======== DATA SHOWN ========

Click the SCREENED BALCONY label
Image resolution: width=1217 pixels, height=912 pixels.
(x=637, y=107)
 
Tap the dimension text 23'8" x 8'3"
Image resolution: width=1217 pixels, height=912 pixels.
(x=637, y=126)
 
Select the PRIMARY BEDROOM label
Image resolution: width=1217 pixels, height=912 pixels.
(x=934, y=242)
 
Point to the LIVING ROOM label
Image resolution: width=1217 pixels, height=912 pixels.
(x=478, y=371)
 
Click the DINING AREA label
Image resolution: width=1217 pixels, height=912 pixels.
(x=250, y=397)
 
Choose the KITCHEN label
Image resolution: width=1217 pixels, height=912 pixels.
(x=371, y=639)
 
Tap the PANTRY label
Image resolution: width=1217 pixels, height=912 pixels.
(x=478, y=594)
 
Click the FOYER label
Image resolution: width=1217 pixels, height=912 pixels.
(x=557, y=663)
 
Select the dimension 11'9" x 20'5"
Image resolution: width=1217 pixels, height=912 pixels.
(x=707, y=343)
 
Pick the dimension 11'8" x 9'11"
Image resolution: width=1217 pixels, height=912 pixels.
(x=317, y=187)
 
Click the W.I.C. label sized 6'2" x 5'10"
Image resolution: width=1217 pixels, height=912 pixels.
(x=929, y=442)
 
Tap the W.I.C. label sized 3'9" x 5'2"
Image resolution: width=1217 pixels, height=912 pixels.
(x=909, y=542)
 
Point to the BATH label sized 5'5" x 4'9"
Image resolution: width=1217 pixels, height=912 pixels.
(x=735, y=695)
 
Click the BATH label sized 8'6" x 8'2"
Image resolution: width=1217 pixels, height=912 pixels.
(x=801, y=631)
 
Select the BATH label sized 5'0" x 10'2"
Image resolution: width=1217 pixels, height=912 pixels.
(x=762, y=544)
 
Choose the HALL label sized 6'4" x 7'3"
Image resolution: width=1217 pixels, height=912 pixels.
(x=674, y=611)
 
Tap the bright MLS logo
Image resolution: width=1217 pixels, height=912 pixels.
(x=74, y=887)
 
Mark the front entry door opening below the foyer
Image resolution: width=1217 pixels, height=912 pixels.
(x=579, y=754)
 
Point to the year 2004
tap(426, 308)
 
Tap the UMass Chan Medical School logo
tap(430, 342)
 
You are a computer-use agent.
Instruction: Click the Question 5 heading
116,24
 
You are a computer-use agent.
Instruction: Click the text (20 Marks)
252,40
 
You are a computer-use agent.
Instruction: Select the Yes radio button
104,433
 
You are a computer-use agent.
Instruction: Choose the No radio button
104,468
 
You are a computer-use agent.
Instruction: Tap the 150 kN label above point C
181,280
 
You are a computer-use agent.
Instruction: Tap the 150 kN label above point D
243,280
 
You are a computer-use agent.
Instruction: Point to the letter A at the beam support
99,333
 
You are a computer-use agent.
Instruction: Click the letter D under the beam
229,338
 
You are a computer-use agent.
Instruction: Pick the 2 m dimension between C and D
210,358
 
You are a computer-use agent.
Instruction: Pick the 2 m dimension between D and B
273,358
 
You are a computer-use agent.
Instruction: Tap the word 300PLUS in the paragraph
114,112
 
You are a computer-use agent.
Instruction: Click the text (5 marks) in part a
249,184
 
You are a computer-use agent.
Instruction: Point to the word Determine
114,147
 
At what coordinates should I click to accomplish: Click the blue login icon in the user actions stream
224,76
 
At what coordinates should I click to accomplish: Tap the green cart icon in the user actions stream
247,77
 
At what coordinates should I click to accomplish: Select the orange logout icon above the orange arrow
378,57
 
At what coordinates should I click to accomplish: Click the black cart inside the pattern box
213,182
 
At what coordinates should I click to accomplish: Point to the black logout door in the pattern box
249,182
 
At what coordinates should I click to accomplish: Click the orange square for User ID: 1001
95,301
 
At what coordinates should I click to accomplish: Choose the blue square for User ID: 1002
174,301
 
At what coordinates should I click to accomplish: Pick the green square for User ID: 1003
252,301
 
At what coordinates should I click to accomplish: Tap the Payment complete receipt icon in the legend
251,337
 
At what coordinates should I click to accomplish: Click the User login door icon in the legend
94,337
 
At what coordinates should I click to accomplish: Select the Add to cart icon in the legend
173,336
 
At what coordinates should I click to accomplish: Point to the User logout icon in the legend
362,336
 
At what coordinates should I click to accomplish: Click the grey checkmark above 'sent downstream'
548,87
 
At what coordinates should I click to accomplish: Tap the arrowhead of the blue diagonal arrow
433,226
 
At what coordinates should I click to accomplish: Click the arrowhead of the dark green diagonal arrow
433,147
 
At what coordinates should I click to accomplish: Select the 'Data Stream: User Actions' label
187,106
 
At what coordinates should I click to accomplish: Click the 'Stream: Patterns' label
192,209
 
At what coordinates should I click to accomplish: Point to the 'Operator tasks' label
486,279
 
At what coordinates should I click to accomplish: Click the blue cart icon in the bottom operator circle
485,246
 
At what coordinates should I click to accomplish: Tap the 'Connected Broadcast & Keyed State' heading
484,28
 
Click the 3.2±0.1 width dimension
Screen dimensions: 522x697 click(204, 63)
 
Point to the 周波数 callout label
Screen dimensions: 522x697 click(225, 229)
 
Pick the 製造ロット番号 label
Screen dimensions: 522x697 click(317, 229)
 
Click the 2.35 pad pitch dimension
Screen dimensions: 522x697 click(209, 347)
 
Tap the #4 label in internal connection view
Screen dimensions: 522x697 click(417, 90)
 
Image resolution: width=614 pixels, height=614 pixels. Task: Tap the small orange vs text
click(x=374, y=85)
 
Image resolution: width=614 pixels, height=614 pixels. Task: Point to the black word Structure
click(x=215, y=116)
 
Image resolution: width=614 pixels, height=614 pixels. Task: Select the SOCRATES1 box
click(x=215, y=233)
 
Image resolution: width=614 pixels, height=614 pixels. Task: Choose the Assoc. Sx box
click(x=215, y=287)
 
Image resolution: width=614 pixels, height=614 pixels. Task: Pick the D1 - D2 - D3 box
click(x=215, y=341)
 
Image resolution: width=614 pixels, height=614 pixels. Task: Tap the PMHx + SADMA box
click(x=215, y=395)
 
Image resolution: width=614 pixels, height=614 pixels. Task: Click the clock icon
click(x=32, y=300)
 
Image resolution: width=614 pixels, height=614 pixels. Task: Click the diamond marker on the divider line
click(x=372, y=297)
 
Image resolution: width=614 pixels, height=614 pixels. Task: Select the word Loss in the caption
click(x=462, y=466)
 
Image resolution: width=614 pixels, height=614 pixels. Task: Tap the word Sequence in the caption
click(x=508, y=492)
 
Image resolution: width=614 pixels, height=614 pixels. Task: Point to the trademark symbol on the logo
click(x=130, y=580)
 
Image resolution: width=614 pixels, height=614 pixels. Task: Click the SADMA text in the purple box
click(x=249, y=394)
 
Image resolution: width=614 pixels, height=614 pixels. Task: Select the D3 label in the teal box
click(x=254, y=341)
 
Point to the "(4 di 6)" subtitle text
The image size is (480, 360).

========

TASK DIRECTIONS »
Return all of the records above verbatim, with nothing added, dropped, or altered.

COMPLETE OUTPUT »
Click the SCREENED BALCONY label
Image resolution: width=1217 pixels, height=912 pixels.
(x=637, y=107)
 
Tap the dimension text 23'8" x 8'3"
Image resolution: width=1217 pixels, height=912 pixels.
(x=637, y=126)
 
Select the PRIMARY BEDROOM label
Image resolution: width=1217 pixels, height=912 pixels.
(x=934, y=242)
 
Point to the LIVING ROOM label
Image resolution: width=1217 pixels, height=912 pixels.
(x=478, y=371)
 
Click the DINING AREA label
Image resolution: width=1217 pixels, height=912 pixels.
(x=250, y=397)
 
Choose the KITCHEN label
Image resolution: width=1217 pixels, height=912 pixels.
(x=371, y=639)
 
Tap the PANTRY label
Image resolution: width=1217 pixels, height=912 pixels.
(x=478, y=594)
 
Click the FOYER label
Image resolution: width=1217 pixels, height=912 pixels.
(x=557, y=663)
 
Select the dimension 11'9" x 20'5"
Image resolution: width=1217 pixels, height=912 pixels.
(x=707, y=343)
 
Pick the dimension 11'8" x 9'11"
Image resolution: width=1217 pixels, height=912 pixels.
(x=317, y=187)
 
Click the W.I.C. label sized 6'2" x 5'10"
Image resolution: width=1217 pixels, height=912 pixels.
(x=929, y=442)
 
Tap the W.I.C. label sized 3'9" x 5'2"
Image resolution: width=1217 pixels, height=912 pixels.
(x=909, y=542)
 
Point to the BATH label sized 5'5" x 4'9"
Image resolution: width=1217 pixels, height=912 pixels.
(x=735, y=695)
 
Click the BATH label sized 8'6" x 8'2"
Image resolution: width=1217 pixels, height=912 pixels.
(x=801, y=631)
 
Select the BATH label sized 5'0" x 10'2"
Image resolution: width=1217 pixels, height=912 pixels.
(x=762, y=544)
 
Choose the HALL label sized 6'4" x 7'3"
Image resolution: width=1217 pixels, height=912 pixels.
(x=674, y=611)
 
Tap the bright MLS logo
Image resolution: width=1217 pixels, height=912 pixels.
(x=74, y=887)
 
Mark the front entry door opening below the foyer
Image resolution: width=1217 pixels, height=912 pixels.
(x=579, y=754)
 
Point to the year 2004
tap(426, 308)
 
Tap the UMass Chan Medical School logo
tap(430, 342)
 
You are a computer-use agent.
Instruction: Click the Question 5 heading
116,24
 
You are a computer-use agent.
Instruction: Click the text (20 Marks)
252,40
 
You are a computer-use agent.
Instruction: Select the Yes radio button
104,433
 
You are a computer-use agent.
Instruction: Choose the No radio button
104,468
 
You are a computer-use agent.
Instruction: Tap the 150 kN label above point C
181,280
 
You are a computer-use agent.
Instruction: Tap the 150 kN label above point D
243,280
 
You are a computer-use agent.
Instruction: Point to the letter A at the beam support
99,333
 
You are a computer-use agent.
Instruction: Click the letter D under the beam
229,338
 
You are a computer-use agent.
Instruction: Pick the 2 m dimension between C and D
210,358
 
You are a computer-use agent.
Instruction: Pick the 2 m dimension between D and B
273,358
 
You are a computer-use agent.
Instruction: Tap the word 300PLUS in the paragraph
114,112
 
You are a computer-use agent.
Instruction: Click the text (5 marks) in part a
249,184
 
You are a computer-use agent.
Instruction: Point to the word Determine
114,147
 
At what coordinates should I click to accomplish: Click the blue login icon in the user actions stream
224,76
 
At what coordinates should I click to accomplish: Tap the green cart icon in the user actions stream
247,77
 
At what coordinates should I click to accomplish: Select the orange logout icon above the orange arrow
378,57
 
At what coordinates should I click to accomplish: Click the black cart inside the pattern box
213,182
 
At what coordinates should I click to accomplish: Point to the black logout door in the pattern box
249,182
 
At what coordinates should I click to accomplish: Click the orange square for User ID: 1001
95,301
 
At what coordinates should I click to accomplish: Choose the blue square for User ID: 1002
174,301
 
At what coordinates should I click to accomplish: Pick the green square for User ID: 1003
252,301
 
At what coordinates should I click to accomplish: Tap the Payment complete receipt icon in the legend
251,337
 
At what coordinates should I click to accomplish: Click the User login door icon in the legend
94,337
 
At what coordinates should I click to accomplish: Select the Add to cart icon in the legend
173,336
 
At what coordinates should I click to accomplish: Point to the User logout icon in the legend
362,336
 
At what coordinates should I click to accomplish: Click the grey checkmark above 'sent downstream'
548,87
 
At what coordinates should I click to accomplish: Tap the arrowhead of the blue diagonal arrow
433,226
 
At what coordinates should I click to accomplish: Click the arrowhead of the dark green diagonal arrow
433,147
 
At what coordinates should I click to accomplish: Select the 'Data Stream: User Actions' label
187,106
 
At what coordinates should I click to accomplish: Click the 'Stream: Patterns' label
192,209
 
At what coordinates should I click to accomplish: Point to the 'Operator tasks' label
486,279
 
At what coordinates should I click to accomplish: Click the blue cart icon in the bottom operator circle
485,246
 
At what coordinates should I click to accomplish: Tap the 'Connected Broadcast & Keyed State' heading
484,28
 
Click the 3.2±0.1 width dimension
Screen dimensions: 522x697 click(204, 63)
 
Point to the 周波数 callout label
Screen dimensions: 522x697 click(225, 229)
 
Pick the 製造ロット番号 label
Screen dimensions: 522x697 click(317, 229)
 
Click the 2.35 pad pitch dimension
Screen dimensions: 522x697 click(209, 347)
 
Tap the #4 label in internal connection view
Screen dimensions: 522x697 click(417, 90)
 
Image resolution: width=614 pixels, height=614 pixels. Task: Tap the small orange vs text
click(x=374, y=85)
 
Image resolution: width=614 pixels, height=614 pixels. Task: Point to the black word Structure
click(x=215, y=116)
 
Image resolution: width=614 pixels, height=614 pixels. Task: Select the SOCRATES1 box
click(x=215, y=233)
 
Image resolution: width=614 pixels, height=614 pixels. Task: Choose the Assoc. Sx box
click(x=215, y=287)
 
Image resolution: width=614 pixels, height=614 pixels. Task: Pick the D1 - D2 - D3 box
click(x=215, y=341)
 
Image resolution: width=614 pixels, height=614 pixels. Task: Tap the PMHx + SADMA box
click(x=215, y=395)
 
Image resolution: width=614 pixels, height=614 pixels. Task: Click the clock icon
click(x=32, y=300)
 
Image resolution: width=614 pixels, height=614 pixels. Task: Click the diamond marker on the divider line
click(x=372, y=297)
 
Image resolution: width=614 pixels, height=614 pixels. Task: Select the word Loss in the caption
click(x=462, y=466)
 
Image resolution: width=614 pixels, height=614 pixels. Task: Tap the word Sequence in the caption
click(x=508, y=492)
 
Image resolution: width=614 pixels, height=614 pixels. Task: Point to the trademark symbol on the logo
click(x=130, y=580)
 
Image resolution: width=614 pixels, height=614 pixels. Task: Click the SADMA text in the purple box
click(x=249, y=394)
 
Image resolution: width=614 pixels, height=614 pixels. Task: Select the D3 label in the teal box
click(x=254, y=341)
 
Point to the "(4 di 6)" subtitle text
The image size is (480, 360).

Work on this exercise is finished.